No pueden irse al cine los militares, los equipos de rescate, los trabajadores de servicios esenciales, los que achican el lodo y los que han ido a echar cuantas manos hagan falta a Valencia. No pueden irse al cine los políticos ni los cargos públicos. Tampoco los periodistas que intentan ordenar los hechos y transmitir información útil para las víctimas y los afectados. Hay demasiada gente que debe mantenerse a pie firme para enterrar a los muertos y atender a los vivos, pero los que no podemos aportar nada útil estaríamos mejor en el cine, viendo una película divertida o emocionante que nos disuelva las culebras, el rencor, la bilis negra y la soberbia. Tras una buena sesión, a muchos se les pasarán las ganas de ahorcar y destripar, y si no, habrán practicado el nobilísimo arte del silencio durante un par de horas. Dos horas sin sus tuits, sin sus intervenciones en tertulias, sin sus vídeos y sin sus consignas serían dos horas que la civilización ganaría a la barbarie.

No abogo por censura ninguna ni por acallar las críticas a una gestión increíblemente catastrófica. Tampoco por ignorar la rabia y el dolor que cualquier persona que tenga piel en lugar de corcho comprende y hace suyos, y por supuesto que habrá que analizar estos días de muerte con microscopio y exigir todas las responsabilidades con crudeza y rigor, sean estas políticas, penales o de cualquier tipo.
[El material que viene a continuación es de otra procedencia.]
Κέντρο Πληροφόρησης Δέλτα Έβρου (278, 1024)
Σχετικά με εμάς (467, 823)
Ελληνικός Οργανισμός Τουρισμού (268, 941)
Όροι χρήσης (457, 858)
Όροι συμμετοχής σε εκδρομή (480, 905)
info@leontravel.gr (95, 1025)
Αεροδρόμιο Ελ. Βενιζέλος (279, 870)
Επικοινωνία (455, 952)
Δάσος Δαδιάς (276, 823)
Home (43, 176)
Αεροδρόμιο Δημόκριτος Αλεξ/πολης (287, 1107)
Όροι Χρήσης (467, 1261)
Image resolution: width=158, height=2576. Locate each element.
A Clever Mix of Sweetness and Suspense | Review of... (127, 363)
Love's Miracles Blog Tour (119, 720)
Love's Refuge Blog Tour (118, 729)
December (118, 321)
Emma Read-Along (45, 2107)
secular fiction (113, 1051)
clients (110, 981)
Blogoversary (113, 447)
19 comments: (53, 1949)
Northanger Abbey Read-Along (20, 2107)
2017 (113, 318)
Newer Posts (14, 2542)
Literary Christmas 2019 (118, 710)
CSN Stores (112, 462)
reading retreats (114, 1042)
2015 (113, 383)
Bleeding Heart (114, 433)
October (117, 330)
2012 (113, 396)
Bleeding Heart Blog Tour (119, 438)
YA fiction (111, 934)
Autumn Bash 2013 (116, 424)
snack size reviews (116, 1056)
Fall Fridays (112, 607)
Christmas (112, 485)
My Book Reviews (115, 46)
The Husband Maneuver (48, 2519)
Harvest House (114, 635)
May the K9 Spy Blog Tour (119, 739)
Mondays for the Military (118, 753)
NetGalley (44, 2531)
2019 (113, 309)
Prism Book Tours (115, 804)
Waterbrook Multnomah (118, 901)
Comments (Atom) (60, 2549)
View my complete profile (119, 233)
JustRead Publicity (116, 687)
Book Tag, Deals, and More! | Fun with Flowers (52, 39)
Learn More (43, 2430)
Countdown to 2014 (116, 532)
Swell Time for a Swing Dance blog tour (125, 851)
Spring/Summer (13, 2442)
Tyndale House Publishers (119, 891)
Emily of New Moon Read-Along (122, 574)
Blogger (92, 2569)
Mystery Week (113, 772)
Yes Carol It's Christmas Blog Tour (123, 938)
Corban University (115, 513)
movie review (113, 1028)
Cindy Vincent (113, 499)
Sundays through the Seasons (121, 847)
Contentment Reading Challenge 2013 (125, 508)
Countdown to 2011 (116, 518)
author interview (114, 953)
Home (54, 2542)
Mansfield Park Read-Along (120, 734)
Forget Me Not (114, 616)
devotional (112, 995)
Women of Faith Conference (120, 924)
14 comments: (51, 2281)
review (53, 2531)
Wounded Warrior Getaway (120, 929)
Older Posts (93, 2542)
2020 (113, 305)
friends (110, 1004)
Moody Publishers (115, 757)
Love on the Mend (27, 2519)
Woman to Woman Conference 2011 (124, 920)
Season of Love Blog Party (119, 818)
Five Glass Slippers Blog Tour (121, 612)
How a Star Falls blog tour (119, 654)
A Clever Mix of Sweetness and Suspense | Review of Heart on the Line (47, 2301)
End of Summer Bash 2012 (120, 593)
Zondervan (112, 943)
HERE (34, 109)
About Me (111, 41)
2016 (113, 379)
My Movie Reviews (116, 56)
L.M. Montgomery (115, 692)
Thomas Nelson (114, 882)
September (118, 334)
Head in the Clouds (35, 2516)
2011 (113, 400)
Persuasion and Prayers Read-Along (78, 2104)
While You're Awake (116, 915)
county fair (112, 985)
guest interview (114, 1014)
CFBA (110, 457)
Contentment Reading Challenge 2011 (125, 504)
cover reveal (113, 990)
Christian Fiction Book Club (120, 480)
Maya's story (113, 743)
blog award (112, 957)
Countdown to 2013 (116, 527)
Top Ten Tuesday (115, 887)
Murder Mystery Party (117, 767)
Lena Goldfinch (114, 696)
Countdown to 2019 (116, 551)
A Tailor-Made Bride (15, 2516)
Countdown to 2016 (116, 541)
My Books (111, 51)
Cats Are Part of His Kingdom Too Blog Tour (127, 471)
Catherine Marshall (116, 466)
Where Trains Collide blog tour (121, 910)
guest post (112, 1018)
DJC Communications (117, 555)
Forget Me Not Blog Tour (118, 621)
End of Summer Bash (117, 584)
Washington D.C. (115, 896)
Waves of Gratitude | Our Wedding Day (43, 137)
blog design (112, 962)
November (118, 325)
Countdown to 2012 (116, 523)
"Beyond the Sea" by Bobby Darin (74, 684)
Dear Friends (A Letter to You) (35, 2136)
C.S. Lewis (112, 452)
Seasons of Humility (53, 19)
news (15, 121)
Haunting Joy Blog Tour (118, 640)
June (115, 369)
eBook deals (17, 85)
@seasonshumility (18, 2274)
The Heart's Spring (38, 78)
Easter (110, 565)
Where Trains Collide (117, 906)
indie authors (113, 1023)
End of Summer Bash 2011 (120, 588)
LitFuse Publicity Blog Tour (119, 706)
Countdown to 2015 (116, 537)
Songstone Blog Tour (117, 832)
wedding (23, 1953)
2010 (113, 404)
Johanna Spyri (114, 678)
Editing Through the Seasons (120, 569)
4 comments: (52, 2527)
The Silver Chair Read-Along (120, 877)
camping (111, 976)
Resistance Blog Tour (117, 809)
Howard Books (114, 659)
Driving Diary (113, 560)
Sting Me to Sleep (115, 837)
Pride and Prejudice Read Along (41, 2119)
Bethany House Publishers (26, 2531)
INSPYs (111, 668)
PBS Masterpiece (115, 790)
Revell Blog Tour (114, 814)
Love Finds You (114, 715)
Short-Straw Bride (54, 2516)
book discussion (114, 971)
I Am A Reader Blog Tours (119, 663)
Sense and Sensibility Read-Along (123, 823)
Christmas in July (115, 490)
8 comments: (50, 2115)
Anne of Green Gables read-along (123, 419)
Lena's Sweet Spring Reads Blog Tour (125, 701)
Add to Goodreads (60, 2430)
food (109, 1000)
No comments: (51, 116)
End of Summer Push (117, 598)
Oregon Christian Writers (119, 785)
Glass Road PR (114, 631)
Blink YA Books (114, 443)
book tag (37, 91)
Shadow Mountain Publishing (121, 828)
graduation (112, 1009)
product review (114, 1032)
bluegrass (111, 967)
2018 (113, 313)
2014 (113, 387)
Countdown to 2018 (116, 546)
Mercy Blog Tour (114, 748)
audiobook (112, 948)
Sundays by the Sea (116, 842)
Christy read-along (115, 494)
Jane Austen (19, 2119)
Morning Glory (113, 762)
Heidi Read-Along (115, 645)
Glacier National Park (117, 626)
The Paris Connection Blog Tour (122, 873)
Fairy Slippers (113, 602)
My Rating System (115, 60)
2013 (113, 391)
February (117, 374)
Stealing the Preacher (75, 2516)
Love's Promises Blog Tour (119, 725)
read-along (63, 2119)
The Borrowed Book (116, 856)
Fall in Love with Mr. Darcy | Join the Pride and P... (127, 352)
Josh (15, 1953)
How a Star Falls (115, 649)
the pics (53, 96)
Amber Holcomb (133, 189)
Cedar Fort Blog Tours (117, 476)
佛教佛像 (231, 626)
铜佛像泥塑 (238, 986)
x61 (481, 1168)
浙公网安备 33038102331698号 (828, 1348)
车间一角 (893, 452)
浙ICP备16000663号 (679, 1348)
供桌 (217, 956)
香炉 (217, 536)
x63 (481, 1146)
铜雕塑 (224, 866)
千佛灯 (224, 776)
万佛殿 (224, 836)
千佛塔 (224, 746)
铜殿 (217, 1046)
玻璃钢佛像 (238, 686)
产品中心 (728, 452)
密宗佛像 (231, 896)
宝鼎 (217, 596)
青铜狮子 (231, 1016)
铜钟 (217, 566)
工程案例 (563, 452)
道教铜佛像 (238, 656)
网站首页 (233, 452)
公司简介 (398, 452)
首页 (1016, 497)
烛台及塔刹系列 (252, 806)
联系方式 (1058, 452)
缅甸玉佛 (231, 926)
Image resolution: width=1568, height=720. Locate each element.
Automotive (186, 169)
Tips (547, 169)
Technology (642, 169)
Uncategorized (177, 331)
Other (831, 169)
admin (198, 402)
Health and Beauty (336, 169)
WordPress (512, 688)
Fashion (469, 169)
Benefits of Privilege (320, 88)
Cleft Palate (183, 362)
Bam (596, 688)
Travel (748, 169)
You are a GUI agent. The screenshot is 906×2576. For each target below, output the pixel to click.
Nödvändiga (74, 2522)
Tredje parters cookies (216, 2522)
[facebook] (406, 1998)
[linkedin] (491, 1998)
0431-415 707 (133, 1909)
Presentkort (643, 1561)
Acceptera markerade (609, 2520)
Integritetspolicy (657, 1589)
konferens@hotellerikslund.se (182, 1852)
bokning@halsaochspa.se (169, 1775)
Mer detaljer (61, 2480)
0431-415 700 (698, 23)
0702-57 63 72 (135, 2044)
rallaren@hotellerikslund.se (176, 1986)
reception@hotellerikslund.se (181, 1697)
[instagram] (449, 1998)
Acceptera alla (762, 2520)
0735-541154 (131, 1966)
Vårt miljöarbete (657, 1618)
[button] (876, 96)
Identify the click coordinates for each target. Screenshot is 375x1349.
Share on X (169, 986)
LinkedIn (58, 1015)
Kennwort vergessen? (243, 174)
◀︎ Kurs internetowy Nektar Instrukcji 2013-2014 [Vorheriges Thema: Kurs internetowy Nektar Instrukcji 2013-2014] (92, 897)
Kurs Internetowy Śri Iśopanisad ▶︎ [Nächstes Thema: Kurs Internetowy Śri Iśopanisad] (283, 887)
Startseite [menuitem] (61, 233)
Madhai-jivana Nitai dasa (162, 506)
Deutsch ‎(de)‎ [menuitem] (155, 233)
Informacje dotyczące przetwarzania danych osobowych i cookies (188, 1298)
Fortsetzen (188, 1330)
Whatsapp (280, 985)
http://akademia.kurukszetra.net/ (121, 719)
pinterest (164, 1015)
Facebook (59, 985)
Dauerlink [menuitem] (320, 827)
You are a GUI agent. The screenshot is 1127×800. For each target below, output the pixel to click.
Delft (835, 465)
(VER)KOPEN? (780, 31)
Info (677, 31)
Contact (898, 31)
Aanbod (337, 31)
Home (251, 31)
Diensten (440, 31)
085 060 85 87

No se trata de salvar el pellejo de ningún gobernante, tan solo de mantener la calma que requiere una sociedad para no degenerar en pintura negra de Goya. Quien pueda hacerlo, claro. Quien tenga el privilegio de poder irse al cine porque no es útil en ningún otro sitio, haría bien en disfrutarlo. A veces, la discreción es una prueba de civismo mucho más agradecida que la verborrea: en un entierro no consuela mejor quien más grita, llora y se da golpes en el pecho, sino quien sabe guardar silencio y ofrece sus condolencias con un gesto mínimo.